Page extract:
◆ ◆ ◆ ◆ ◆ ◆ ◆

Kayne Griffin Corcoran, Los Angeles, California
Review by Molly Enholm
Continuing through August 25, 2018
In 2013, James Turrell had a trio of summer blockbuster exhibitions across the U.S., at the Guggenheim, MFA Houston and Los Angeles County Museum of Art. Large-scale illuminated installations bathed visitors in luminous hues of electric color. Concurrently, Kayne Griffin Corcoran’s expansive exhibition galleries were filled with a more earthy scene of surveying equipment, photographs, plans and models that tantalized viewers in anticipation of the artist’s massive Roden Crater project, commonly referred to as Turrell’s magnum opus. A pioneering figure of the Southern California Light and Space movement of the 1960s, Turrell has deftly intertwined — and innovated — disciplines of art and architecture in pursuit of his true medium: light.
The current exhibition, anchored by four “Glass” works installed in separate, but adjacent, gallery rooms, offers greater intimacy with Turrell’s vision. Each work consists of a portal of sorts, a single geometric shape carved into the walls of the gallery. Slowly evolving hues of light illuminate the gallery space. A unique shape anchors each separate room — in sequence, a perfect diamond (a square tilted at a 45-degree angle), horizontal ellipse, and a comparatively small horizontal rectangle. Each emits enough light to completely saturate the viewing space, slowly cycling through hundreds of colors: neon pinks, soft yellows, electric blue, emerald green, and so forth. The etched glass of these wall works creates a distinction between the edge and center in terms of how color is perceived, but is itself barely perceptible, as Turrell’s light-emitting diodes create an atmospheric illusion of unending space cloaked in veils of colored mist.

◆ ◆ ◆ ◆ ◆ ◆ ◆

Given entries:
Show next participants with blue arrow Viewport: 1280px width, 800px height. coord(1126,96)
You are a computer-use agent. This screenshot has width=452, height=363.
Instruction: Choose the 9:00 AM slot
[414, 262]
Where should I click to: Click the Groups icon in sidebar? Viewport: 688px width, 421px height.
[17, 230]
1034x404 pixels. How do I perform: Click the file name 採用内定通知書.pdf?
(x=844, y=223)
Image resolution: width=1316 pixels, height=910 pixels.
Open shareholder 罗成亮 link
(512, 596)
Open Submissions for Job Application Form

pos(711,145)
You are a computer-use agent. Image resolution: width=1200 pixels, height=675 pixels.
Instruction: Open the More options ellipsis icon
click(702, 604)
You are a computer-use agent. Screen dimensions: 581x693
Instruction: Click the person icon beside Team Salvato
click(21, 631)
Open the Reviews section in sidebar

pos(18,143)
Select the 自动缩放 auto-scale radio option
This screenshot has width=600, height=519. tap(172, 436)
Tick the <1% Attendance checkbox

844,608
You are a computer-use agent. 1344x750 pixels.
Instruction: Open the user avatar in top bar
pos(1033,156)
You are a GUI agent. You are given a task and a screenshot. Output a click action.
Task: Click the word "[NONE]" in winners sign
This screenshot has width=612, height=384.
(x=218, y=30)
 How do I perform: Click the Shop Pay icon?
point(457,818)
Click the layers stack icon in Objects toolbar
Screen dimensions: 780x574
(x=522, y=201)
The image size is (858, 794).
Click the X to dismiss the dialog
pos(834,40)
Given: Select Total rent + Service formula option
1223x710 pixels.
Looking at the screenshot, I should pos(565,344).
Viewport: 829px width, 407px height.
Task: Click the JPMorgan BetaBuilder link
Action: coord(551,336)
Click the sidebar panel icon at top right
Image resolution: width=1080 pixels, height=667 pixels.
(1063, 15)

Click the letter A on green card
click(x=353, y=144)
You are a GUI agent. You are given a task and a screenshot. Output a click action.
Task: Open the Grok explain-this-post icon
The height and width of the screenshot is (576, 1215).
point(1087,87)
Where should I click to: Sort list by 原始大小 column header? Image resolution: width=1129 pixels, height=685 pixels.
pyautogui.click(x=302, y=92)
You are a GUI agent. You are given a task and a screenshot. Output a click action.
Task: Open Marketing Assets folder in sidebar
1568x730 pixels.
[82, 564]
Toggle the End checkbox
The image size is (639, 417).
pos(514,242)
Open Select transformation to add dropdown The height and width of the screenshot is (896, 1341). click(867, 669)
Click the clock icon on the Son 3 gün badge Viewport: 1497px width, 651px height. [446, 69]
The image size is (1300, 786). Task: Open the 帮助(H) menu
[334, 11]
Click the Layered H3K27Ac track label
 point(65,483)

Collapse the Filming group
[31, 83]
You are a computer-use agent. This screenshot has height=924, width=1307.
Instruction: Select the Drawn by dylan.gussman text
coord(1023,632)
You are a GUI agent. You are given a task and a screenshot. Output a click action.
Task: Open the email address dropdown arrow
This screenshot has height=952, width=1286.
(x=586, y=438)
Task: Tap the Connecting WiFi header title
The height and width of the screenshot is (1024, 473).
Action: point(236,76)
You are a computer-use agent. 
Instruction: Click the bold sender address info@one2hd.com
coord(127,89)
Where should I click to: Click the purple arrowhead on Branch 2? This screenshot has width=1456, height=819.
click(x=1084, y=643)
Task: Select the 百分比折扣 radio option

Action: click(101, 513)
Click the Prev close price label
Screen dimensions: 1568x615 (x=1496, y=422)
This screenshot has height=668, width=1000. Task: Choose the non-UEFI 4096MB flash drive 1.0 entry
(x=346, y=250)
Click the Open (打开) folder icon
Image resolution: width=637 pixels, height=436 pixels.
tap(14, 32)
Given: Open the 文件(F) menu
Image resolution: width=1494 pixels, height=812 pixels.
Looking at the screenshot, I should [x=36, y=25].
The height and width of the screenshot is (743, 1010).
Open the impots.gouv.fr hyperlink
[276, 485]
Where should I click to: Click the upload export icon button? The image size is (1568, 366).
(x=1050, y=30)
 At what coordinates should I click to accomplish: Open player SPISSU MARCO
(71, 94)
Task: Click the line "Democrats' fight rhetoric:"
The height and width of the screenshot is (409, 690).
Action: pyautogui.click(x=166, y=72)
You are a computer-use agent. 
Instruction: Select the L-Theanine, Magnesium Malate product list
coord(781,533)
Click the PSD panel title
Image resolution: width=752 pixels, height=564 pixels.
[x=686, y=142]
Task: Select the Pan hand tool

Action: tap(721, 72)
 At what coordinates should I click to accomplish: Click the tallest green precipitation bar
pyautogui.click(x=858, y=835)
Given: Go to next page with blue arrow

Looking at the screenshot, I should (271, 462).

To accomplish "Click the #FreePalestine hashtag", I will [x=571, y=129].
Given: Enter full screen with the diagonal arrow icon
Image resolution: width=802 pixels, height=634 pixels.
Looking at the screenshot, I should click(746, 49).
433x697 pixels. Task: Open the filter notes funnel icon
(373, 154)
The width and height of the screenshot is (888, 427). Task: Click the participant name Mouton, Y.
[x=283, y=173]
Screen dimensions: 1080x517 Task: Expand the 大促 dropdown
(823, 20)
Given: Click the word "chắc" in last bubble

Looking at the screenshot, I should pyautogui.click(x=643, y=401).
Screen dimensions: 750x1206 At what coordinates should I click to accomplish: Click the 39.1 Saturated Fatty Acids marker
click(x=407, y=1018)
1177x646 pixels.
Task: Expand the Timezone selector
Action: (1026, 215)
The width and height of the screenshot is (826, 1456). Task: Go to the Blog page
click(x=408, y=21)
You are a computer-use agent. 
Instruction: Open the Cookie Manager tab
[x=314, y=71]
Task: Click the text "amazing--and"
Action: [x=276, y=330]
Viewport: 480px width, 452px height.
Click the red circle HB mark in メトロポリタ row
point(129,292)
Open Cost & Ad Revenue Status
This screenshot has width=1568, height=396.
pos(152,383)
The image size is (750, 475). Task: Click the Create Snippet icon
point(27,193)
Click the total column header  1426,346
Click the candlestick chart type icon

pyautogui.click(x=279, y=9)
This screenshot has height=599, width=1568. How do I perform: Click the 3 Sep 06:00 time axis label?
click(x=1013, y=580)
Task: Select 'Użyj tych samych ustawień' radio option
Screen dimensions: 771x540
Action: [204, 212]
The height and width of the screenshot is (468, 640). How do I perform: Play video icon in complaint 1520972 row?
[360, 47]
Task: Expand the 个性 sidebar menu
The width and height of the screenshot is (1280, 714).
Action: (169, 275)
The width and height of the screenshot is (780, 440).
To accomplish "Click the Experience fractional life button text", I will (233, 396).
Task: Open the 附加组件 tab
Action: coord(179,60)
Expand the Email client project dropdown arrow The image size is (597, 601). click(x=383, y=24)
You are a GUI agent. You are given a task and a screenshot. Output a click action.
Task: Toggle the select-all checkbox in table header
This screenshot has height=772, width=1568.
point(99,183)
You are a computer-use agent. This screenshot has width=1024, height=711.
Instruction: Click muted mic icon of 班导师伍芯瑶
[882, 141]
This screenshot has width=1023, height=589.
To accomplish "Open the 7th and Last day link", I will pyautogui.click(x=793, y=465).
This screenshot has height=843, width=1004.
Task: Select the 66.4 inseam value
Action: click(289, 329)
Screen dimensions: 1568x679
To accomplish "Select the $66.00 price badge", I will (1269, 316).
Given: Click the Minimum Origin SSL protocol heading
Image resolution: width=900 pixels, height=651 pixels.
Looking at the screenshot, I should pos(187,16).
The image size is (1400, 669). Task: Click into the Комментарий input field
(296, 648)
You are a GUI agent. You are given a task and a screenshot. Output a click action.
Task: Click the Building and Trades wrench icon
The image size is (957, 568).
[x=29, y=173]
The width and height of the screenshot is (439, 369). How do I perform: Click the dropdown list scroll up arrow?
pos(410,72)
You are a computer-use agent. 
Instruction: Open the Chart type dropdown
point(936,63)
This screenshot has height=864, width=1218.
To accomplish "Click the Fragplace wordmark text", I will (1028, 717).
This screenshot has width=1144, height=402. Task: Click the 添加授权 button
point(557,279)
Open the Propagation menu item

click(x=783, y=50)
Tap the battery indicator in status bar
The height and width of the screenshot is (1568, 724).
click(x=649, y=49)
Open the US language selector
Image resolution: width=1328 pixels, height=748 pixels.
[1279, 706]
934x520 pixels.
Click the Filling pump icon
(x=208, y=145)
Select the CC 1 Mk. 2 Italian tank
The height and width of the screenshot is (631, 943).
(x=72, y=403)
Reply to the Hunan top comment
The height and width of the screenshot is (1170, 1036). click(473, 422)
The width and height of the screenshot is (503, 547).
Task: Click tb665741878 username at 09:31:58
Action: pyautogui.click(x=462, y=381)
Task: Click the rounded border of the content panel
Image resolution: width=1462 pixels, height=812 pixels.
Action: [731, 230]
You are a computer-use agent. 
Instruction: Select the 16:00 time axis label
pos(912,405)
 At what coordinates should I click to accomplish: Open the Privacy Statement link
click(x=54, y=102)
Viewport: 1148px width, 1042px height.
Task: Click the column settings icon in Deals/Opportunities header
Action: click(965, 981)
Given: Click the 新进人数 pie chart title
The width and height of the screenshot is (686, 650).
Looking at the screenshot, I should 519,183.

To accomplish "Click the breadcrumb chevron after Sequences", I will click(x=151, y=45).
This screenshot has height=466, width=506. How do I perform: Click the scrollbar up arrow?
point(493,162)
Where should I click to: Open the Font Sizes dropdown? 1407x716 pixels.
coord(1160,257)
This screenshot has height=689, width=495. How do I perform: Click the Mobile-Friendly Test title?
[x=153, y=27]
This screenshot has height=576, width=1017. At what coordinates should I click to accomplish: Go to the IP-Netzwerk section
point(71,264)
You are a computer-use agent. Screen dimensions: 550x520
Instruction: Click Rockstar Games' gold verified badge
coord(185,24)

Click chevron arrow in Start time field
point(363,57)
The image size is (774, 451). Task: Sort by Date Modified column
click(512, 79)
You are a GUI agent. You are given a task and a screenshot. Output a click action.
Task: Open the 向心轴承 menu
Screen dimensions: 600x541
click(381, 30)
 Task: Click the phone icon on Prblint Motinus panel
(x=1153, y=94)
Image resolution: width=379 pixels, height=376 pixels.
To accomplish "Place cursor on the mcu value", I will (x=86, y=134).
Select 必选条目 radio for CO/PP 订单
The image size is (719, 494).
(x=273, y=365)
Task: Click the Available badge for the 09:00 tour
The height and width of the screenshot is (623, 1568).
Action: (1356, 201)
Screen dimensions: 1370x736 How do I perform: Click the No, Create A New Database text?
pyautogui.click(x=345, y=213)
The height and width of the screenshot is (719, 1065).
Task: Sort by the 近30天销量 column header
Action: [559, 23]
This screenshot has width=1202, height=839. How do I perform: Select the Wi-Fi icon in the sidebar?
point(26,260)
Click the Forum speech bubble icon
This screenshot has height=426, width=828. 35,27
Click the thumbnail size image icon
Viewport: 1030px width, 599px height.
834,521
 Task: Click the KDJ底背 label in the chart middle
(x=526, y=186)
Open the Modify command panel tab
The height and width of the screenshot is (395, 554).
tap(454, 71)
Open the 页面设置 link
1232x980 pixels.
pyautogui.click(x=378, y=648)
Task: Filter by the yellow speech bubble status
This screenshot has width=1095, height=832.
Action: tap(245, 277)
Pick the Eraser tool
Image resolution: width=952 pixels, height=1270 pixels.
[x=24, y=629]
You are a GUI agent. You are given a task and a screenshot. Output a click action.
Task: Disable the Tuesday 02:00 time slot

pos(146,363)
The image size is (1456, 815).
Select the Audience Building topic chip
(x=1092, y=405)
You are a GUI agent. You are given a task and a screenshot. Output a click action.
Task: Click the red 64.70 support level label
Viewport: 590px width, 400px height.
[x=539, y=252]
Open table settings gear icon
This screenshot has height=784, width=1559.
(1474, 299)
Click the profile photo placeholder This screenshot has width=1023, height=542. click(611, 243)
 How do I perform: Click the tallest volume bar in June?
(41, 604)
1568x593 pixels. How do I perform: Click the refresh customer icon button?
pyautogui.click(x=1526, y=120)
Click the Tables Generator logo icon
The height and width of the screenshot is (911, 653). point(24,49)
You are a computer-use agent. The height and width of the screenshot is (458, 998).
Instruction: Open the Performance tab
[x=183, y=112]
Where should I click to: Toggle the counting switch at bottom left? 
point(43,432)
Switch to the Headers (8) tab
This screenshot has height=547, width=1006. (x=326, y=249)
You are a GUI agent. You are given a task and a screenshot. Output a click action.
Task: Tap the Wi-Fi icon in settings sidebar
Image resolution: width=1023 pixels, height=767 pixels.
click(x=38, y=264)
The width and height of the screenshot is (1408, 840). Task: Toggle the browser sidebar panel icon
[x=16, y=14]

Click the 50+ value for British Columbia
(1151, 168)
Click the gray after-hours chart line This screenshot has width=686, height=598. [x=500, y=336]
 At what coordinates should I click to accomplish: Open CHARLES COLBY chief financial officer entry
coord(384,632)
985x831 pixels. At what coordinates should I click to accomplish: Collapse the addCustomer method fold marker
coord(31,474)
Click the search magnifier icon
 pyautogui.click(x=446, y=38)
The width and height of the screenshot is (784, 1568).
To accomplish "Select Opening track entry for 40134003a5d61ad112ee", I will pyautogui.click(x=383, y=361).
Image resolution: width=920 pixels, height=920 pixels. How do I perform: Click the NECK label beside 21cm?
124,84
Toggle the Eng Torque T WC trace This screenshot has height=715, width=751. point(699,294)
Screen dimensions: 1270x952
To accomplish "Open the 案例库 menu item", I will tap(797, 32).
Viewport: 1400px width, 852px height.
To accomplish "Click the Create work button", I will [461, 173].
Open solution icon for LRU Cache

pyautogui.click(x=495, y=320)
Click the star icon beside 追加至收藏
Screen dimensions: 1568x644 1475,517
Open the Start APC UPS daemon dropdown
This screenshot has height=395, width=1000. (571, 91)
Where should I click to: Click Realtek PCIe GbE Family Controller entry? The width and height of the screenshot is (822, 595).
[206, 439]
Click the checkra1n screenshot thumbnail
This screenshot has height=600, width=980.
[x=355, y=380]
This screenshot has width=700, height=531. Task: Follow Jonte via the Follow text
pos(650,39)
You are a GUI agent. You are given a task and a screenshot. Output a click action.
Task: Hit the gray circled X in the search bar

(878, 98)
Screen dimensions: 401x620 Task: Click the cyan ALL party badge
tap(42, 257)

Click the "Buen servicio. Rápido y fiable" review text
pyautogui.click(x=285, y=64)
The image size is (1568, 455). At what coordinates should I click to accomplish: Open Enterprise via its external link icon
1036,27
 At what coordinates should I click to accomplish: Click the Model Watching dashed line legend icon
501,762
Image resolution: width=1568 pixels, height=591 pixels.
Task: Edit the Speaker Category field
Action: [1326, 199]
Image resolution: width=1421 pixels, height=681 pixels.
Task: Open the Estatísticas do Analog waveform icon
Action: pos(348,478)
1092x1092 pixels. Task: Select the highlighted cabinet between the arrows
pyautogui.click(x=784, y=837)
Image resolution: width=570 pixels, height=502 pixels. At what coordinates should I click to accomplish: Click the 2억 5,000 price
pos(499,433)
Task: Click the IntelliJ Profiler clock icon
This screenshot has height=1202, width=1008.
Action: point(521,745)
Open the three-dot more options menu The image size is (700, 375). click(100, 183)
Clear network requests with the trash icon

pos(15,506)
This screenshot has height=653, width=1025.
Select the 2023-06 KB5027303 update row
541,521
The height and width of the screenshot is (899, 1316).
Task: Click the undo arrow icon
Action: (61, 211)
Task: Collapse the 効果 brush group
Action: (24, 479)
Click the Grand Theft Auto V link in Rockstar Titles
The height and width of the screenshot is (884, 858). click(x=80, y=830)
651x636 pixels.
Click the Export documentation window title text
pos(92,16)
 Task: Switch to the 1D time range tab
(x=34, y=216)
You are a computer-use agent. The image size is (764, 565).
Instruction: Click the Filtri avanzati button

◆ ◆ ◆ ◆ ◆ ◆ ◆

Work request A: Revise the Turrell review from "Kayne Griffin Corcoran, Los" and ending at "true medium: light.", and swap "magnum opus" for "masterwork".
Work request B:
Answer these questions from the Turrell review.
(i) At which three museums did James Turrell have exhibitions in 2013?
(ii) How many "Glass" works anchor the current exhibition?
(iii) Through what date does the exhibition continue?

Written reply A:
Kayne Griffin Corcoran, Los Angeles, California
Review by Molly Enholm
Continuing through August 25, 2018
In 2013, James Turrell had a trio of summer blockbuster exhibitions across the U.S., at the Guggenheim, MFA Houston and Los Angeles County Museum of Art. Large-scale illuminated installations bathed visitors in luminous hues of electric color. Concurrently, Kayne Griffin Corcoran’s expansive exhibition galleries were filled with a more earthy scene of surveying equipment, photographs, plans and models that tantalized viewers in anticipation of the artist’s massive Roden Crater project, commonly referred to as Turrell’s masterwork. A pioneering figure of the Southern California Light and Space movement of the 1960s, Turrell has deftly intertwined — and innovated — disciplines of art and architecture in pursuit of his true medium: light.

Written reply B:
(i) The Guggenheim, MFA Houston and Los Angeles County Museum of Art
(ii) Four
(iii) August 25, 2018